Contours du nouveau monde industriel
Au XXe siècle, la vie quotidienne a été fondamentalement marquée par la place que le design a prise dans la production industrielle : l’art, devenu avec la modernité une exploration systématique de tous les possibles, donnant des «coups de boutoir dans tous les sens» (Antonin Artaud), contribuait en nouant une relation fonctionnelle avec l’industrie à ce qui allait aboutir à un processus de transformation planétaire, aussi bien technologique que culturel.
Ce devenir, qui conférait à la vie esthétique une vocation économique, se concrétisa au moment où les public relations, qui devinrent bientôt le marketing, inventèrent aux États-Unis la figure du consommateur.
Désormais, tandis que le capitalisme est lui-même qualifié de culturel, c’est la conception au sens le plus large (comme recherche scientifique, comme nouveaux modèles économiques et politiques de la socialisation, comme design et comme création artistique) qui vient au cœur du processus industriel – ce que l’on appelle l’industrie de la connaissance, les sociétés de savoir, le capitalisme cognitif ou l’économie créative. Les possibilités de la technologie paraissant illimitées, les destinataires de produits et de services semblent de moins en moins se satisfaire du rôle passif de clients ou d’usagers, et vouloir devenir de plus en plus des contributeurs et des praticiens – c’est-à-dire aussi redevenir des citoyens.
Industrie relationnelle et économie de la contribution
PAR BERNARD STIEGLER
philosophe, directeur de l’IRI
On obtient un idéal-type en accentuant unilatéralement un ou plusieurs points de vue et en enchaînant une multitude de phénomènes, donnés isolément, diffus et discrets, que l’on trouve tantôt en grand nombre, tantôt en petit nombre et par endroits pas du tout, qu’on ordonne selon les précédents points de vue choisis unilatéralement, pour former un tableau de pensée homogène. On ne trouvera nulle part empiriquement un pareil tableau dans sa pureté conceptuelle : il est une utopie. Le travail historique aura pour tâche de déterminer dans chaque cas particulier combien la réalité se rapproche ou s’écarte de ce tableau idéal.
MAX WEBER
Trois convictions quant au nouveau monde industriel
J’ai contribué à l’initiative et à la conception de ces Entretiens sur la base de trois convictions.

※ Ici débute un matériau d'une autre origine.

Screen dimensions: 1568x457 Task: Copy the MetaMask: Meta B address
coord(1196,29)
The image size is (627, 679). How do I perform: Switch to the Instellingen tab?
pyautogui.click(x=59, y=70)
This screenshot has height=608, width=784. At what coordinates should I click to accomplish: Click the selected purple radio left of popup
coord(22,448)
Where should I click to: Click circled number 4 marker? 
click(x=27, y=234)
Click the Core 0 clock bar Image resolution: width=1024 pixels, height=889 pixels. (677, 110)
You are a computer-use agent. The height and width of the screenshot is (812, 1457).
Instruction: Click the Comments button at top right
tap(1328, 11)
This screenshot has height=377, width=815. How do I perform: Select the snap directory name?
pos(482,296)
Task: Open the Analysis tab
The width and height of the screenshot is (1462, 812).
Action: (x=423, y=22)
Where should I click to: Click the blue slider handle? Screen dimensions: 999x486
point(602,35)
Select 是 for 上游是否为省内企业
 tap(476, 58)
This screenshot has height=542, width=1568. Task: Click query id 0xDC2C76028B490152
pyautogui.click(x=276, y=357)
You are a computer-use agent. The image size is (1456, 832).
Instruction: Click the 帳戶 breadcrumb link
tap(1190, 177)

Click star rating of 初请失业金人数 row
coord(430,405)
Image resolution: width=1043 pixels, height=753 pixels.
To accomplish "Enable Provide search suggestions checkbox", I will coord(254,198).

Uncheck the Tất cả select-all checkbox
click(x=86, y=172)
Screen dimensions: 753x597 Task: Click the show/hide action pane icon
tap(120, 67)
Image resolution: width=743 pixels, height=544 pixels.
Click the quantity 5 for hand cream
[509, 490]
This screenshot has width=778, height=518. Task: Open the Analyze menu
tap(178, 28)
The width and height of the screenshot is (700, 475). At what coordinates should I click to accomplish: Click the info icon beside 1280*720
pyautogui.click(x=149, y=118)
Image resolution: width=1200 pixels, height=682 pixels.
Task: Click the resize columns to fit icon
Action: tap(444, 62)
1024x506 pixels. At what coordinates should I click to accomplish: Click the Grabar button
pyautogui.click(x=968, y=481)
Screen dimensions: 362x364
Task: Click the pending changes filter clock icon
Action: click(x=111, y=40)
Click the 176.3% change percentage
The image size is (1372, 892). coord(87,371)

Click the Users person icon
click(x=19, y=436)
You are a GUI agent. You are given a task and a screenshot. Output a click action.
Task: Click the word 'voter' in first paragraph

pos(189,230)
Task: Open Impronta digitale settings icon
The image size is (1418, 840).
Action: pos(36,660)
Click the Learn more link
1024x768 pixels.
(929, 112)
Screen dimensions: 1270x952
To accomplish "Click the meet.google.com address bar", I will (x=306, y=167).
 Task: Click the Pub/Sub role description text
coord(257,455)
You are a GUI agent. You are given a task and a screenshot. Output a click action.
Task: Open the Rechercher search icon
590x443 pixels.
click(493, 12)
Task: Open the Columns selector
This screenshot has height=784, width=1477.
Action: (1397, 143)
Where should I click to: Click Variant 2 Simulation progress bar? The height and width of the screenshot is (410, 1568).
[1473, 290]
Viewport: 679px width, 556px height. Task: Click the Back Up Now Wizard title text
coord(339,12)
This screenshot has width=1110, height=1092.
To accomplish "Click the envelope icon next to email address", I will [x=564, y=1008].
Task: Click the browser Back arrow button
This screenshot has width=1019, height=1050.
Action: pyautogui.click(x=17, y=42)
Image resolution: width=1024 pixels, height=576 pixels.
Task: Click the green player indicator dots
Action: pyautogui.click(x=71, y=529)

La première de ces convictions est que – comme l’indique le titre de ce cycle de rencontres – nous vivons plus que jamais dans un monde industriel, et que la fable si calamiteuse de ce que l’on a appelé la société « post-industrielle » est enfin derrière nous : notre époque connaît des transformations toujours plus radicales et plus rapides, et ce processus d’innovation permanente, qui constitue un phénomène extraordinairement nouveau et bizarre au regard de l’histoire, de la protohistoire et de la préhistoire de l’humanité, et que l’on appelle la modernisation, est plus industriel que jamais. C'est l’époque d’une industrie de services telle que l’industrialisation affecte désormais la vie dans sa totalité, les relations sociales les plus diverses et l’activité psychique dans ses moindres recoins. Je l’ai appelée l’époque hyper-industrielle 1.
Ma deuxième conviction est que nous changeons de monde industriel. Celui que nous quittons reposait sur le modèle productiviste qui s’était mis en place au XIXe siècle, et qui s’est peaufiné au XXe siècle comme industrie organisée selon le modèle consumériste : le fordisme, qui avait conduit cette organisation productiviste-consumériste à une sorte de perfection, était fondé à la fois sur le travail à la chaîne et sur les médias de masse. Rompant avec un âge dominé par les industries culturelles analogiques, le nouveau monde industriel est ce qui émerge à travers ce que l’on a appelé tour à tour la « société de l’information », la « société du savoir», l’« industrie de la connaissance» et l’« économie de l’immatériel». Que ces qualificatifs soient adéquats ou non est une vaste question qui reste ouverte, sur laquelle je m’exprime par ailleurs2.
Ma troisième conviction est que le dépassement du modèle productiviste-consumériste – qui rencontre désormais de toutes parts ses propres limites systémiques, ce qui confirme les thèses que René Passet avait énoncées il y a vingt-huit ans2 – tient de façon essentielle à l’apparition d’un nouveau type de technologies relationnelles. Les technologies relationnelles sont apparues au sein du stade le plus récent de la société productiviste-consumériste – aboutissant à ce que Jeremy Rifkin a appelé le «capitalisme culturel». Mais elles sont porteuses d’un potentiel relationnel qui rompt avec l’organisation productiviste-consumériste dans la mesure où celle-ci repose sur une opposition fonctionnelle entre les deux instances qui la fondent, le producteur et le consommateur.